(Source document)
---*---

No network does snappy procedural dramas better than CBS. Even letter-perfect execution of the game plan, however, doesn’t always guarantee a win.

The Code, which premieres at 9 p.m. ET Tuesday on CBS, couples the law and the military, a seemingly sure bet that turns out to have a drawback or two.

Captain John “Abe” Abraham (Luke Mitchell, top) is a devoted legacy Marine who was taken out of combat after being wounded and now prosecutes legal cases inside the Corps. Like court martials.

Captain Maya Dobbins (Anna Wood, top) is an equally dedicated Marine attorney who often finds herself on the opposite side of the table from Abraham because she represents defendants in court martials.

Theirs is not the classic good guy/bad guy relationship of opposing lawyers. They’re colleagues who respect each other, and their relationship is comfortable enough that they place side bets on minor bits of courtroom drama – like who will be the first to get a particular judge to mention his Purple Heart.

No CBS procedural is allowed to leave the writers’ room without its quota of humor – witness The Code’s fellow military drama NCIS. Still, as that example suggests, The Code may not yet have figured out the most seamless way to insert it.  

Because Abraham and Dobbins move in the same relatively small legal circle, they regularly encounter, among others, Colonel Glenn Turnbull (Dana Delany) and Major Trey Ferri (Ato Essandoh).

As befits Marines, they are stern and rigid about following rules to the letter. The Marines, after all, run on discipline. They also have hearts, as Turnbull shows when she lets Abraham skip a legal planning session to accompany the body of a slain fellow Marine back to his home.

The death of that fellow Marine also becomes Abraham’s case of the week, as he and Dobbins wrestle with the question of whether extreme combat trauma constitutes a mitigating circumstance for a killer – and beyond that, whether Corps doctors have a responsibility to monitor soldiers for signs of psychological as well as physical debilitation.

It’s an interesting question with obvious applications in the real world these days, though The Code wisely seems disinclined to preach.

This being a CBS procedural, it all wraps up in a way that’s as fair and just as can be expected from a situation born in tragedy.

At the same time, the first episode suggests a potentially more serious problem: the nature of the Marine Corps.

More than any other branch of the service, or most American institutions in general, the Marines command respect. We think of the Marines as solid, dedicated, incorruptible, and The Code treats the institution with exactly that reverence. That’s the tone, that’s how the actors play their roles.

Procedurals, however, need bad guys, and since much of the work Abraham and the other lawyers will be doing seems to be internal, that means finding a stream of bad guys inside the Corps.

Bad guys who have been Marines long enough to have reached a position where they could do something seriously wrong.

Now, sure, in real life, some Marines undoubtedly do things that are illegal and/or immoral. They are, after all, still human beings.

But The Code isn’t real life. It’s a television drama that seems determined to salute the organization at the same time putting a spotlight on its internal breakdowns.

It’s doable. It just may not produce the kind of bad guys and sweeping menaces that create the best television drama.  

The Code has a solid group of writers and actors who carry out their mission. They just may have landed on the wrong shore.

---*---

(Entries provided)
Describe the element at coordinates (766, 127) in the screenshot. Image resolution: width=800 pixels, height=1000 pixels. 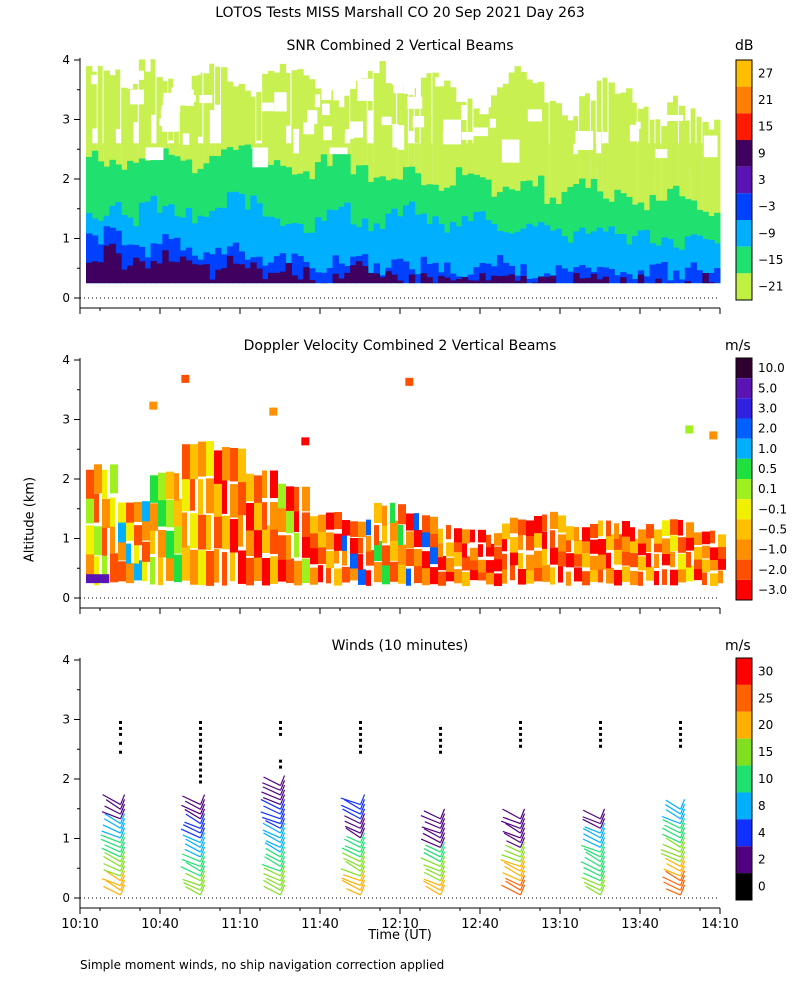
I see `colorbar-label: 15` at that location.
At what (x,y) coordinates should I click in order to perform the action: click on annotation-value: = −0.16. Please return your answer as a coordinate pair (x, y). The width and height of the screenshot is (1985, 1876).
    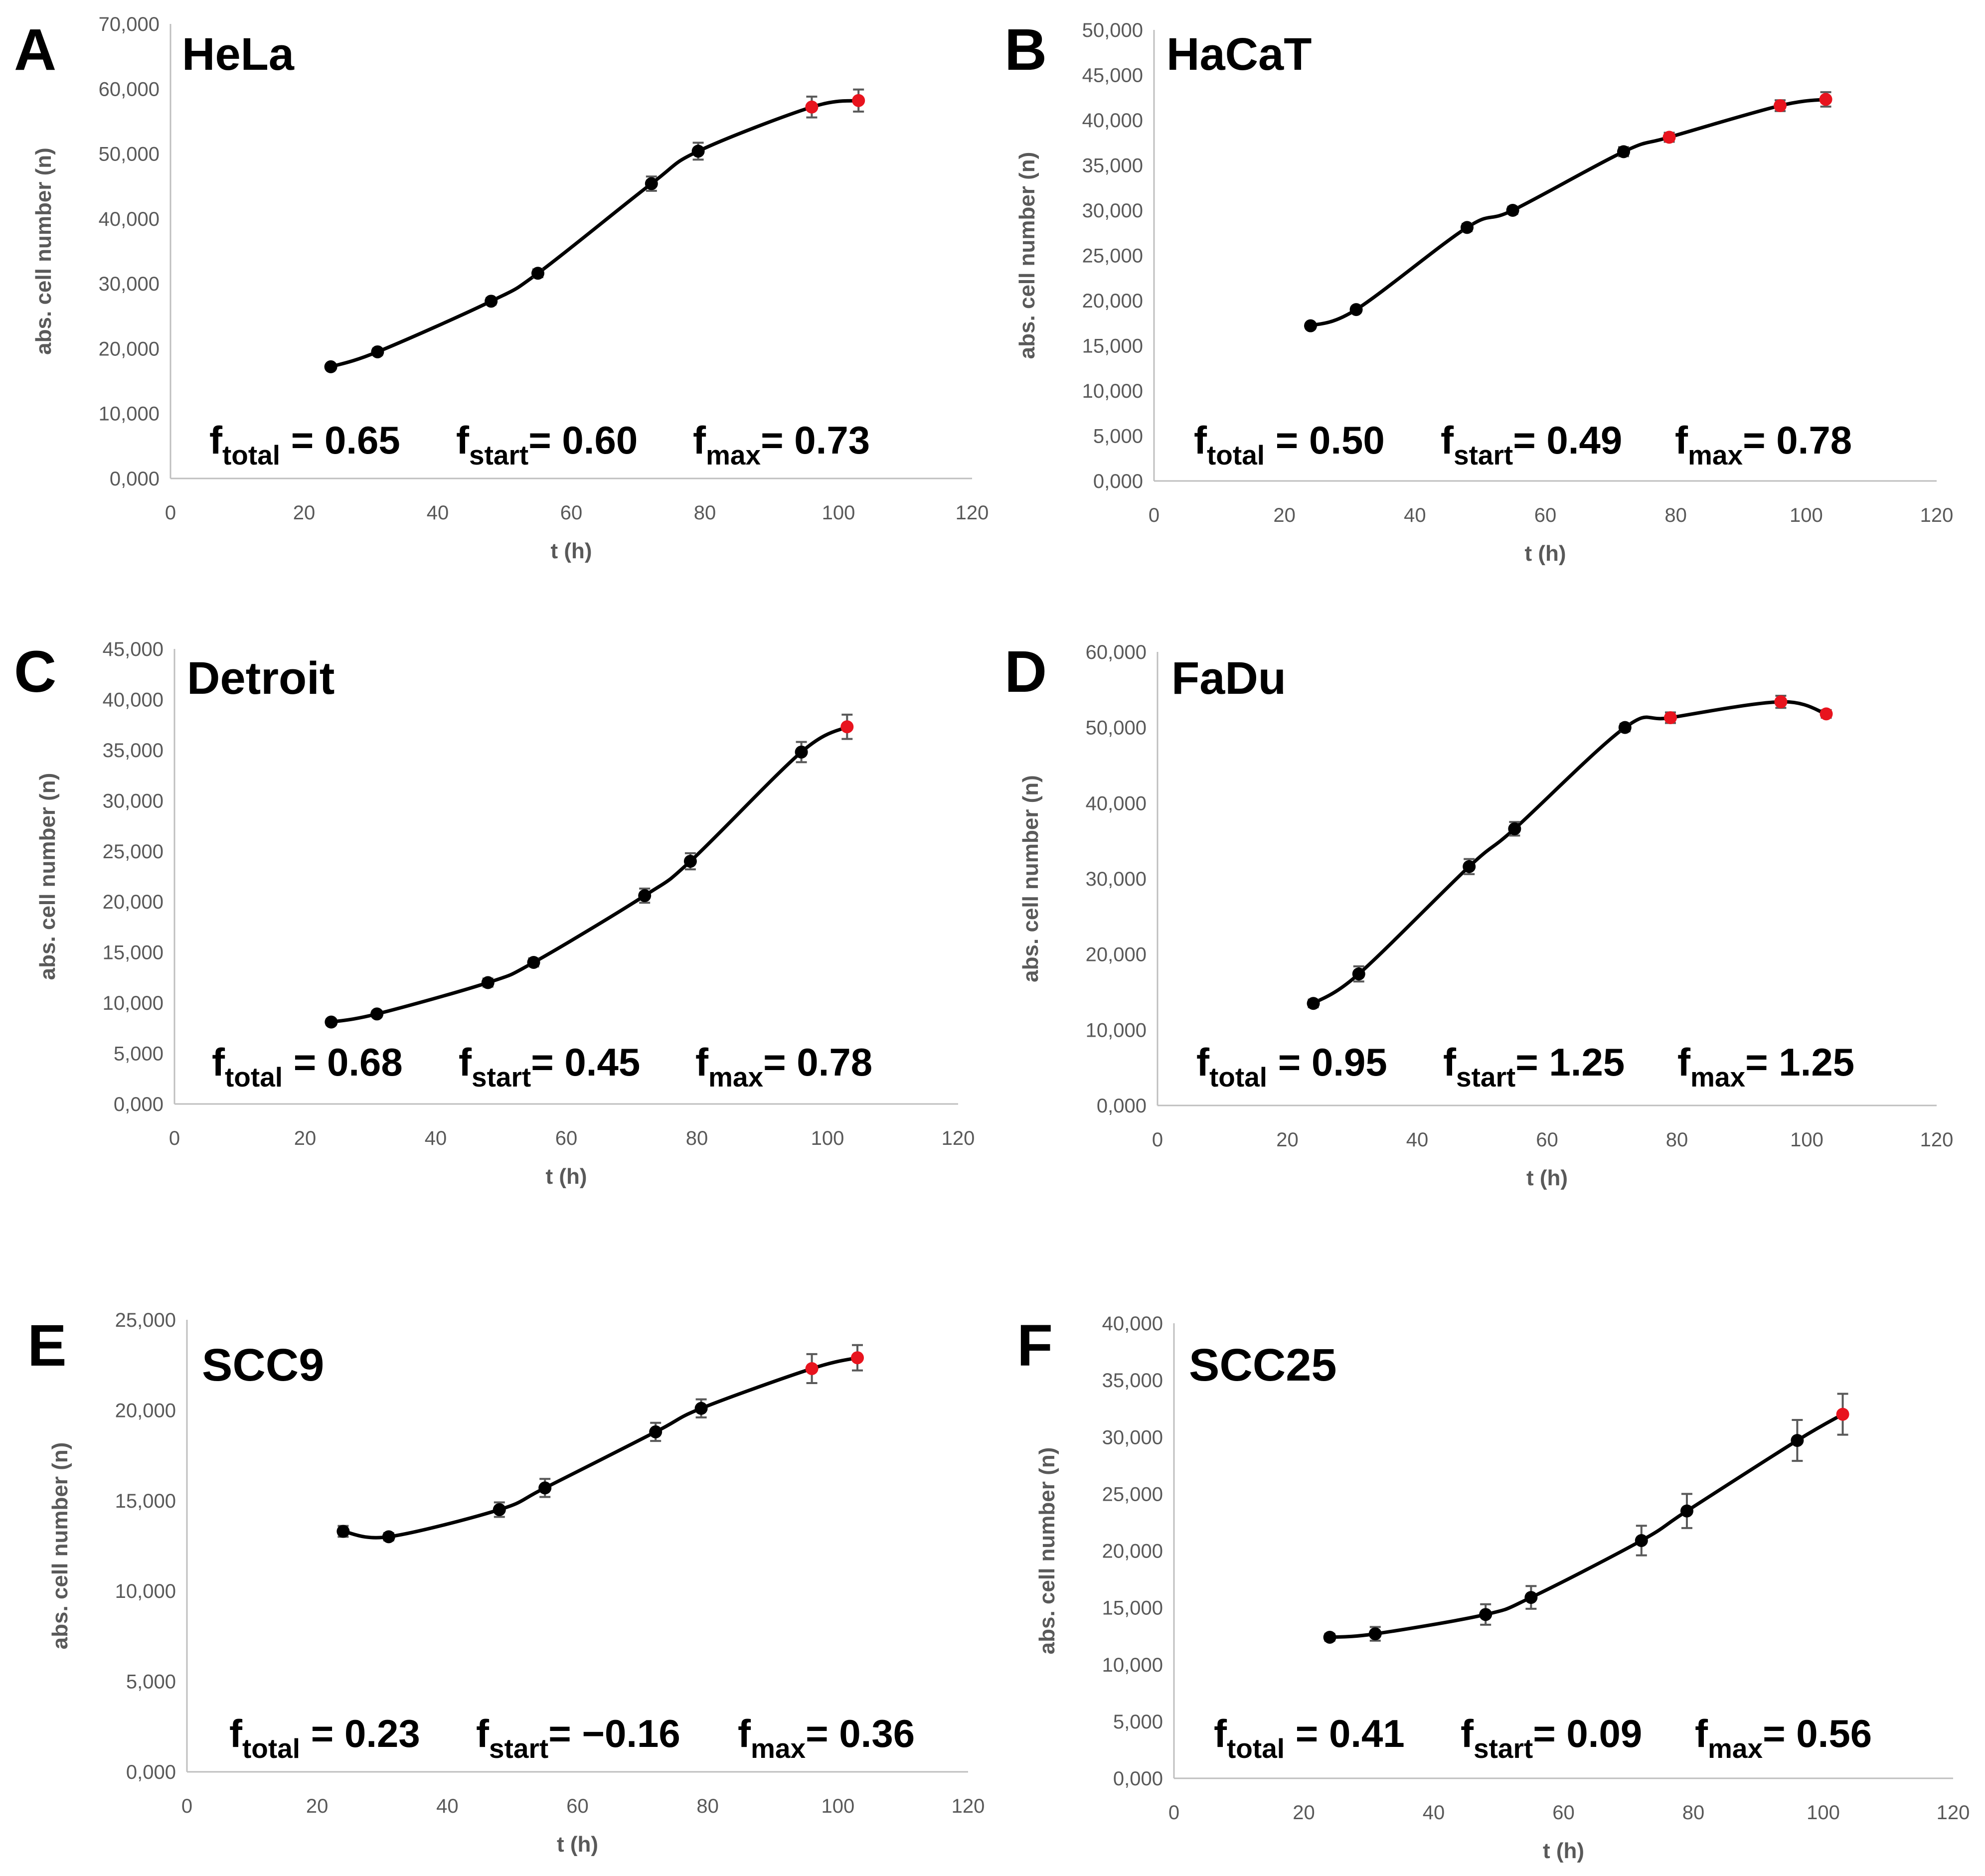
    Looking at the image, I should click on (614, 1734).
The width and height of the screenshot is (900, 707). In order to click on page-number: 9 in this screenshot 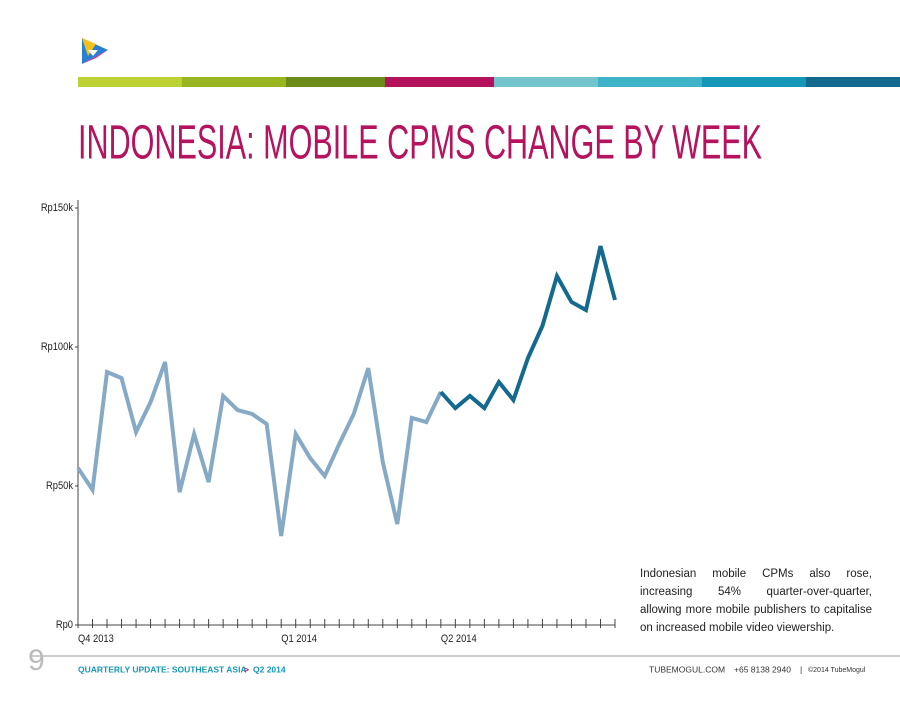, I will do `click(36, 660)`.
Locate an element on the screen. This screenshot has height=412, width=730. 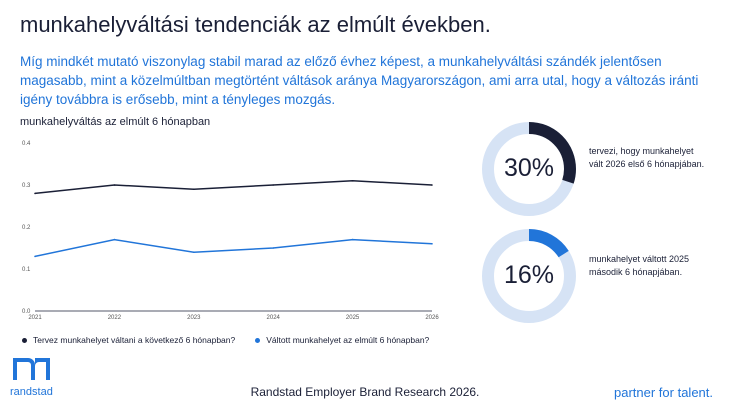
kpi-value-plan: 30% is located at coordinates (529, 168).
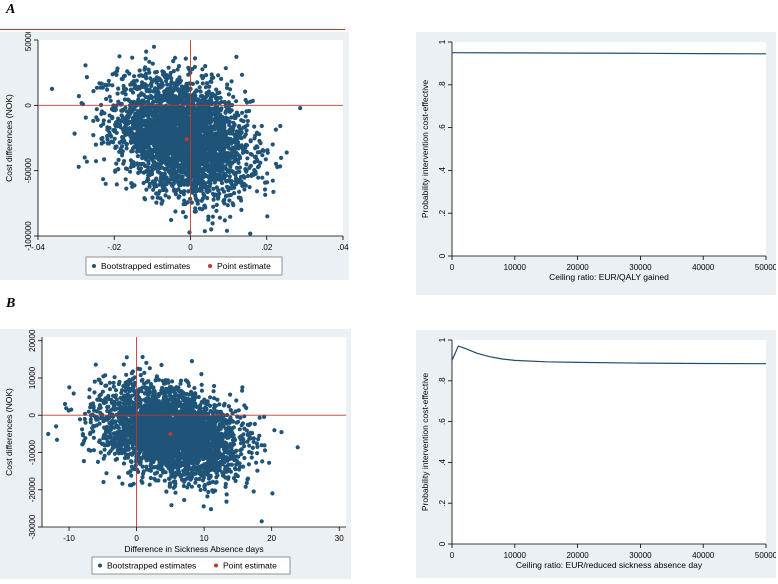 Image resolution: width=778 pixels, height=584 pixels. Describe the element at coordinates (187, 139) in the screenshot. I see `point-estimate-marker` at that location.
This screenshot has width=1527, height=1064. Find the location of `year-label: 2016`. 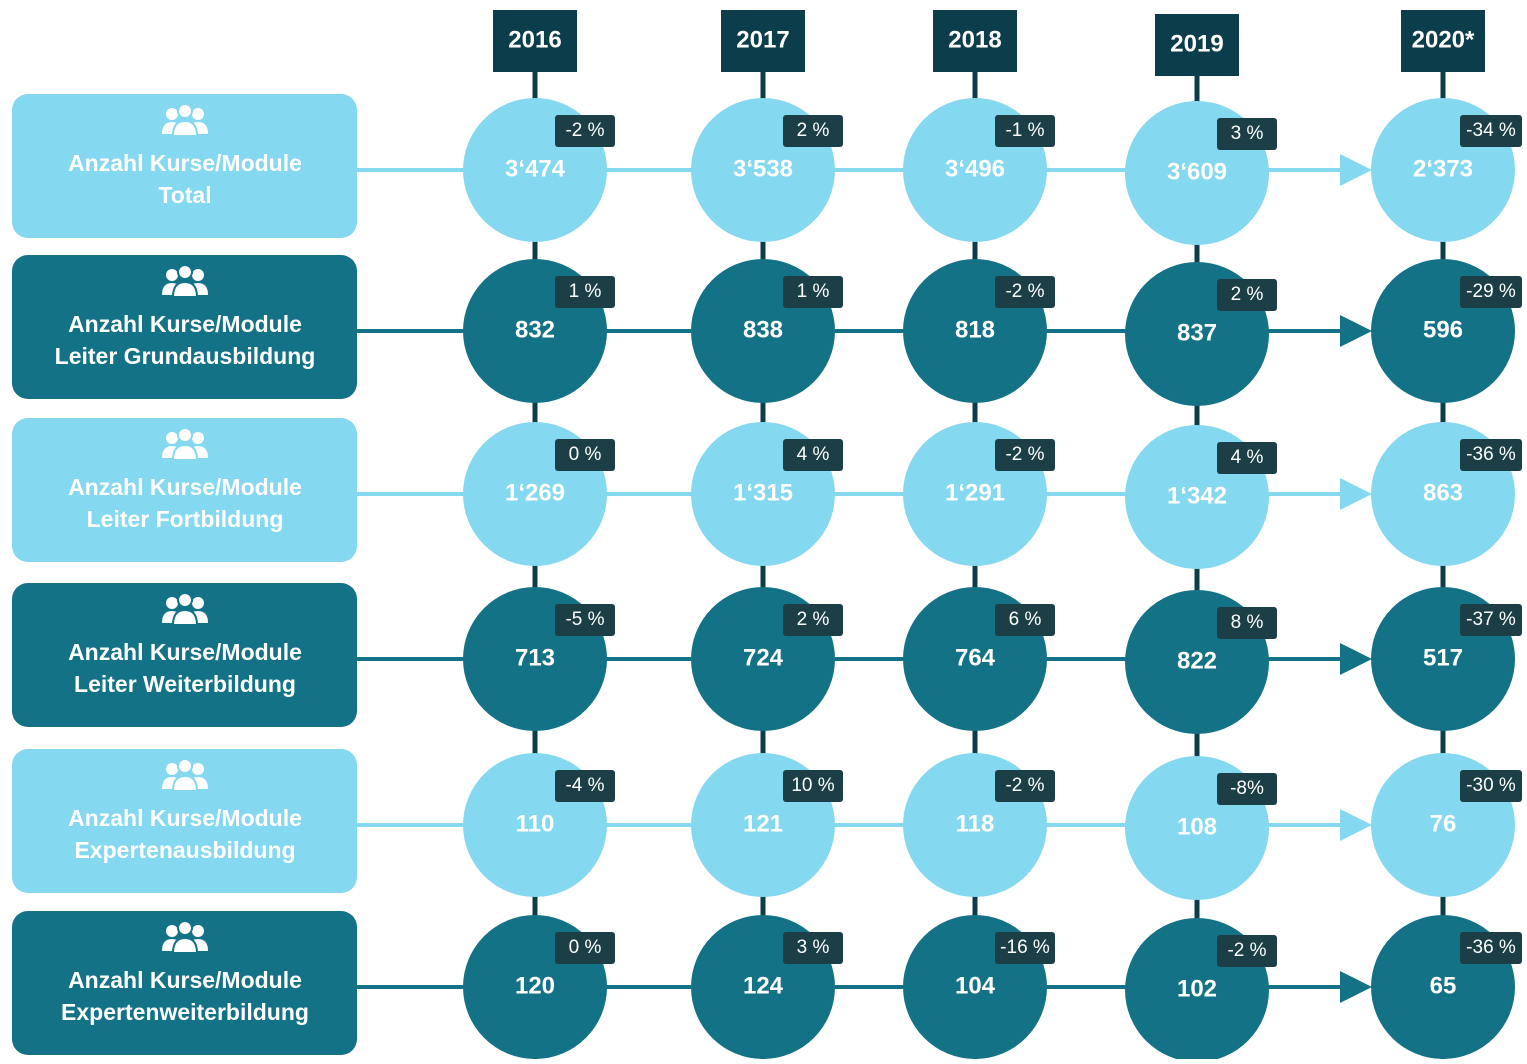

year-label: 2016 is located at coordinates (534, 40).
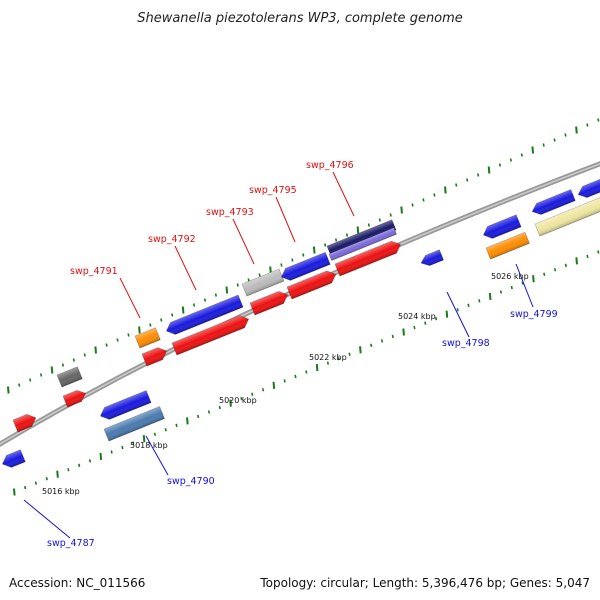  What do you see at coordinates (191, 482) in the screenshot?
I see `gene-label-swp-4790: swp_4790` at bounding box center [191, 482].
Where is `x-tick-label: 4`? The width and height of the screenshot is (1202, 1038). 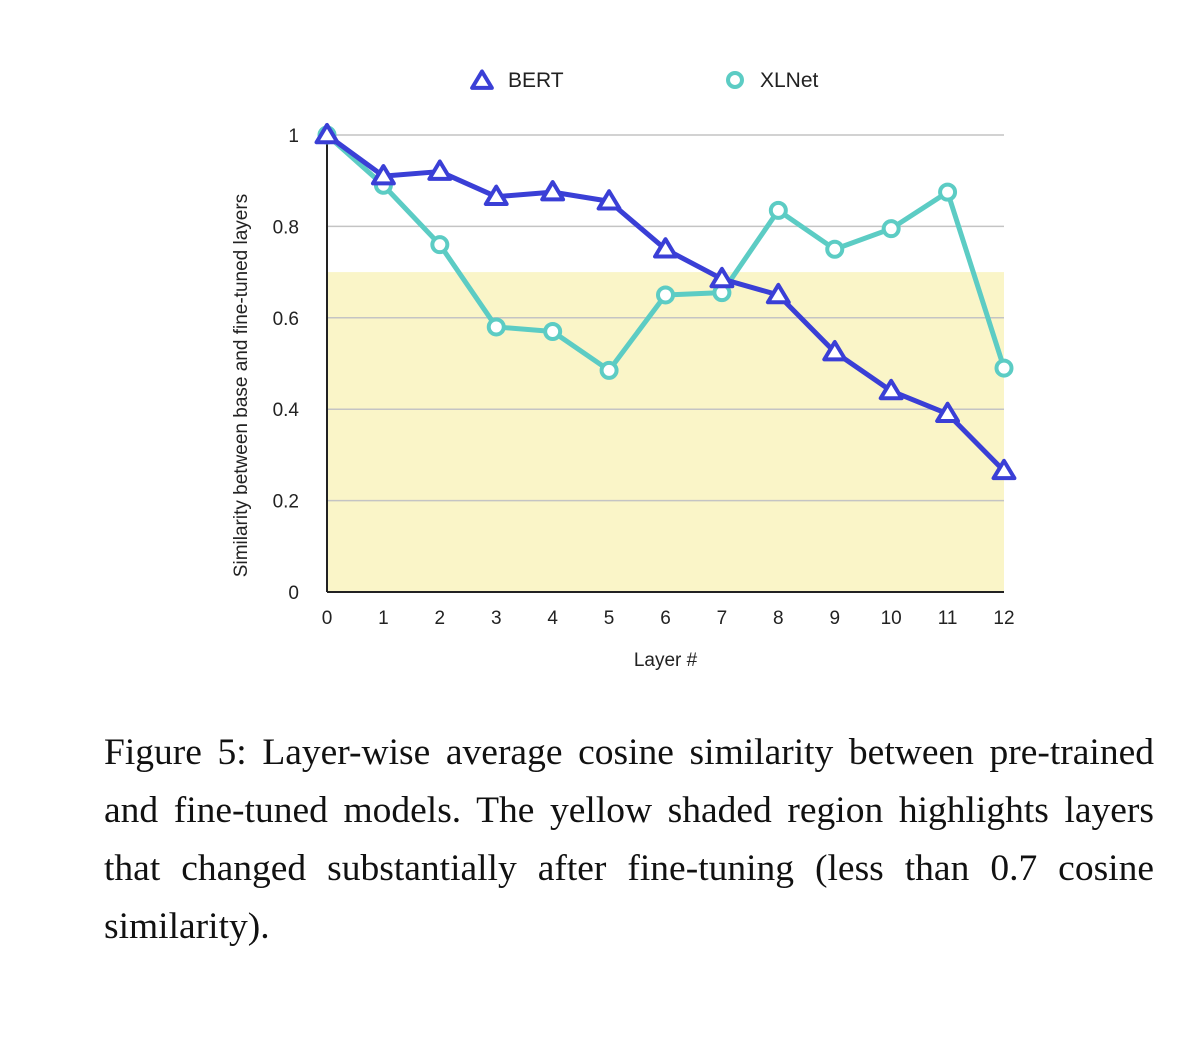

---*---

(Activity) Set down the passage of the review above from "At the same time, the" up to and including "still human beings.", word for word.

(Response to this task)
At the same time, the first episode suggests a potentially more serious problem: the nature of the Marine Corps.

More than any other branch of the service, or most American institutions in general, the Marines command respect. We think of the Marines as solid, dedicated, incorruptible, and The Code treats the institution with exactly that reverence. That’s the tone, that’s how the actors play their roles.

Procedurals, however, need bad guys, and since much of the work Abraham and the other lawyers will be doing seems to be internal, that means finding a stream of bad guys inside the Corps.

Bad guys who have been Marines long enough to have reached a position where they could do something seriously wrong.

Now, sure, in real life, some Marines undoubtedly do things that are illegal and/or immoral. They are, after all, still human beings.